:: Word and element location records ::
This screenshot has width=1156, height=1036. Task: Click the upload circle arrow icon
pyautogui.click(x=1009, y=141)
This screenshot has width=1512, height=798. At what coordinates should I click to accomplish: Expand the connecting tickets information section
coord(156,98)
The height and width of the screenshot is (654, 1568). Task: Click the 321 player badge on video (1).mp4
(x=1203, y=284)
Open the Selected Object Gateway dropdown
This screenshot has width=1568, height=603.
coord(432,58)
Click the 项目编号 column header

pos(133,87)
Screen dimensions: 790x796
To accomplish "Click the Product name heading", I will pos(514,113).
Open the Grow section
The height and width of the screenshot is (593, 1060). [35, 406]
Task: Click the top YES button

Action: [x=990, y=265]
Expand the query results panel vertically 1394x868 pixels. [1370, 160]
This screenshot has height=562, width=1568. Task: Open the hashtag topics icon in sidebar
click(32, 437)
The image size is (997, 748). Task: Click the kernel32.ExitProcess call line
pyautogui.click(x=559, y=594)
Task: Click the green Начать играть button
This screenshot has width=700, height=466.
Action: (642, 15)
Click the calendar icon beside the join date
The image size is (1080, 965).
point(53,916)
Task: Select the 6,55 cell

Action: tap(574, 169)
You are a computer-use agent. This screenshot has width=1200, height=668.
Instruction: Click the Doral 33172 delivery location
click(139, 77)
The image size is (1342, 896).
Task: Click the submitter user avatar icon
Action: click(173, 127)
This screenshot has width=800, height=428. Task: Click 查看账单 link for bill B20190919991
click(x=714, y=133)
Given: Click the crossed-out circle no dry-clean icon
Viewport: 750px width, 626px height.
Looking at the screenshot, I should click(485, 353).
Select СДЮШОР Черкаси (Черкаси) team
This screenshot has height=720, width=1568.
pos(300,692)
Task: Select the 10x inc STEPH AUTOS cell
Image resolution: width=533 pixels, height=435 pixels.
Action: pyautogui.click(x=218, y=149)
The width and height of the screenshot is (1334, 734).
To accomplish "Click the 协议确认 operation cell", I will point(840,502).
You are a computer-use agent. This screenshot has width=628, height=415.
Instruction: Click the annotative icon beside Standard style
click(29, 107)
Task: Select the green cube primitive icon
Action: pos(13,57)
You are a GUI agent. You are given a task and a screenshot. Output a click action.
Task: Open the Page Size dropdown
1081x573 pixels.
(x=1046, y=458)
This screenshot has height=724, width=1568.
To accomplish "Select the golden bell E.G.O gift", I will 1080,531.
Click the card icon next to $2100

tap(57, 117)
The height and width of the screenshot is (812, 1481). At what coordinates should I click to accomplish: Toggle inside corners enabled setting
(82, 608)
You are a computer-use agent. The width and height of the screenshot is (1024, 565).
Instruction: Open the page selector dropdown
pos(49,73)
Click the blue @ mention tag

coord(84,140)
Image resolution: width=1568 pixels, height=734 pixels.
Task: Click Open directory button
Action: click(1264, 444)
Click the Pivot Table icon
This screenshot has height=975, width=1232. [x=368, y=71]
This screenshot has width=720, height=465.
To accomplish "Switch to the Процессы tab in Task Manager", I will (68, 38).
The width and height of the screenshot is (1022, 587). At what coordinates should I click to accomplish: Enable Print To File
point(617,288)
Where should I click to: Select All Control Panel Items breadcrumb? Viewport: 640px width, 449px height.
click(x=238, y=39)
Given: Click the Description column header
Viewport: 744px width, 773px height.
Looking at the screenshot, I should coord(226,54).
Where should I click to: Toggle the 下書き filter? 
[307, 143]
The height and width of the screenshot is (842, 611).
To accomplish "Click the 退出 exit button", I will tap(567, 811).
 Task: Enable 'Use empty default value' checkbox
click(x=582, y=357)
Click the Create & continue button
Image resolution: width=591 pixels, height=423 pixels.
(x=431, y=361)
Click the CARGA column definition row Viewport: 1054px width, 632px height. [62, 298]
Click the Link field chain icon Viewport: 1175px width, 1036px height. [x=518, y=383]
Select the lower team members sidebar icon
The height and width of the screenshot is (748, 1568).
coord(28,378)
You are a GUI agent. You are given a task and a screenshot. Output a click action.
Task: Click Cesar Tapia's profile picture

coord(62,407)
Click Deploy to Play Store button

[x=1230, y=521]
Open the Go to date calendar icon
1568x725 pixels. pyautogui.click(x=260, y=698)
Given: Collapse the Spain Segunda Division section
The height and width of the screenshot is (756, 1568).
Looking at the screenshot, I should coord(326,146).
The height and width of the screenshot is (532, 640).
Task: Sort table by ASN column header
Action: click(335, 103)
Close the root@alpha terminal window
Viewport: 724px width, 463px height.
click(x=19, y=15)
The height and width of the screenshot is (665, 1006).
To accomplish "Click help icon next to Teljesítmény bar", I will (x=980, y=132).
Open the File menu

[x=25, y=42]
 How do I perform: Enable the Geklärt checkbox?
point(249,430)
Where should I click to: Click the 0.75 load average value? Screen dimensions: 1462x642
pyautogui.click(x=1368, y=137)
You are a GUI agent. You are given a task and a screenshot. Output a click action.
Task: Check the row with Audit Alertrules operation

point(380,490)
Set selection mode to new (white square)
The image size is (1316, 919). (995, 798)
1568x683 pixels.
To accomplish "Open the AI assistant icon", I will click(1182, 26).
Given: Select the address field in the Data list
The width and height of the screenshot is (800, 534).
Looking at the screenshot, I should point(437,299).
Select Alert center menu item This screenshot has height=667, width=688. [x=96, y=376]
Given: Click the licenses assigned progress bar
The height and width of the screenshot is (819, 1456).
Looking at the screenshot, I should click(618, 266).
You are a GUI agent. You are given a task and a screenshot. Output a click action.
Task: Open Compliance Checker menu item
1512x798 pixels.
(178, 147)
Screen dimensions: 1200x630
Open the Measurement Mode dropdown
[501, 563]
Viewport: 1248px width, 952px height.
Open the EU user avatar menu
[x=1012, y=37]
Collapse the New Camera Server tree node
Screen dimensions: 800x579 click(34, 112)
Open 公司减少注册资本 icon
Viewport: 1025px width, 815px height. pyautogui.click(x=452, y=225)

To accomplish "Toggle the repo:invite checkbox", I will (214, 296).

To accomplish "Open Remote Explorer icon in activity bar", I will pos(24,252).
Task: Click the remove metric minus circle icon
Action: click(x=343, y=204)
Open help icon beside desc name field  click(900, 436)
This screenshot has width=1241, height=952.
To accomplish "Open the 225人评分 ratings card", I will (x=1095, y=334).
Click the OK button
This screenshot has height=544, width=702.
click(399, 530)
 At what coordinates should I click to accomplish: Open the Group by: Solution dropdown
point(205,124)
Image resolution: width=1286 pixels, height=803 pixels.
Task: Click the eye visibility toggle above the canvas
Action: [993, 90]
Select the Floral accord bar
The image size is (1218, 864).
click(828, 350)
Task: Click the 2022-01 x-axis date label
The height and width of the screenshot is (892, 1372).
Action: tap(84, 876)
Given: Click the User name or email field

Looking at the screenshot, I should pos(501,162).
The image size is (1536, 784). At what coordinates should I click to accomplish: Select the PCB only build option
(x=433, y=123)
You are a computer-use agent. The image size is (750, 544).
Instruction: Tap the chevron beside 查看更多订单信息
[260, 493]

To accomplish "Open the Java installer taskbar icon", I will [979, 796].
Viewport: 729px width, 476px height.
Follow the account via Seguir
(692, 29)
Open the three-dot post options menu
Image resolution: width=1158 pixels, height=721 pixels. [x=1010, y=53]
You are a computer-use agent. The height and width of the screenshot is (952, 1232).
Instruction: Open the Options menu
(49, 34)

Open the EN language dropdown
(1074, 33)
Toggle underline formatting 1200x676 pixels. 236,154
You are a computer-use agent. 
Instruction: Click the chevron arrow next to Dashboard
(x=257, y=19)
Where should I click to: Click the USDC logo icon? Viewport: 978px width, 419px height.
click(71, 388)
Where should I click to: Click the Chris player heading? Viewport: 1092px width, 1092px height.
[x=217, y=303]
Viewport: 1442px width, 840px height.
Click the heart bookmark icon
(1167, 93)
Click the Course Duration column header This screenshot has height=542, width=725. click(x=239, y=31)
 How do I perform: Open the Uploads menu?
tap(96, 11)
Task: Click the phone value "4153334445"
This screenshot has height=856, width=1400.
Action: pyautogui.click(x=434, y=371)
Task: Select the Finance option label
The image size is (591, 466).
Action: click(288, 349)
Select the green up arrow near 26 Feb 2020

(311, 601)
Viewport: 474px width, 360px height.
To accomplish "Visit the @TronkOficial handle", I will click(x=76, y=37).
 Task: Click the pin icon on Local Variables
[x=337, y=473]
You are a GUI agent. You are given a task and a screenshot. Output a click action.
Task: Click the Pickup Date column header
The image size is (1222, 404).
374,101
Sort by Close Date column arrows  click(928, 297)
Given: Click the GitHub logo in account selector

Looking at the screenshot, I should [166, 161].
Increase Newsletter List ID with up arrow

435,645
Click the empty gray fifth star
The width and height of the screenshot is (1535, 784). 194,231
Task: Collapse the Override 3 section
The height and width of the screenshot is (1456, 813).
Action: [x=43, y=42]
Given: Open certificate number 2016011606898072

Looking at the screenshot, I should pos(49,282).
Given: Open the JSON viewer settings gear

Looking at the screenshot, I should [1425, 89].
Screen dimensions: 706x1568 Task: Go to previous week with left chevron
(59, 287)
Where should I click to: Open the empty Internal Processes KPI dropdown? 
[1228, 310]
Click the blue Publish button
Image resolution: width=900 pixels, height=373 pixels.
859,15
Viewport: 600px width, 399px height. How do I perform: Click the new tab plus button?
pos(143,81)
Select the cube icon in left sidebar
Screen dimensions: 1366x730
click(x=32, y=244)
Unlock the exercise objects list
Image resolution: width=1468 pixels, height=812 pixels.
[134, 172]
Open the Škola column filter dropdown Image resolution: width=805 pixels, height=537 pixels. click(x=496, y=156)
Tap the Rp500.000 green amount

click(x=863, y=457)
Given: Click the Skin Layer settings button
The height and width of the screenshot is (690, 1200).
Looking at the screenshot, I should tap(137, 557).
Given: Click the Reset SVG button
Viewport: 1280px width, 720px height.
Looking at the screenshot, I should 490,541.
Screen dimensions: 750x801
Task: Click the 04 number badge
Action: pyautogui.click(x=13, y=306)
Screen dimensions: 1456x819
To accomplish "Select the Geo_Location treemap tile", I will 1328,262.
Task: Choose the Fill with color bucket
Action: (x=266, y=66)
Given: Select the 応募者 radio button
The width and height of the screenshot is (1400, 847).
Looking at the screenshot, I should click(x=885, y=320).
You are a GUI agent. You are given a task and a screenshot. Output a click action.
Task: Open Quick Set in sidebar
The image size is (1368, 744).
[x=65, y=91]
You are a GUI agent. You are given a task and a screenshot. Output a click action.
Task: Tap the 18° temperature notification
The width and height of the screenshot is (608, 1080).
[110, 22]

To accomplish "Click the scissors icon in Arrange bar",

:: REQUIREMENTS ::
Copy out the listing above verbatim, beginning with the line containing "Set selection mode to new (white square)" and continuing through the line containing "Looking at the screenshot, I should click(618, 266).".

:: REPLY ::
Set selection mode to new (white square)
The image size is (1316, 919). (995, 798)
1568x683 pixels.
To accomplish "Open the AI assistant icon", I will click(1182, 26).
Given: Select the address field in the Data list
The width and height of the screenshot is (800, 534).
Looking at the screenshot, I should point(437,299).
Select Alert center menu item This screenshot has height=667, width=688. [x=96, y=376]
Given: Click the licenses assigned progress bar
The height and width of the screenshot is (819, 1456).
Looking at the screenshot, I should click(618, 266).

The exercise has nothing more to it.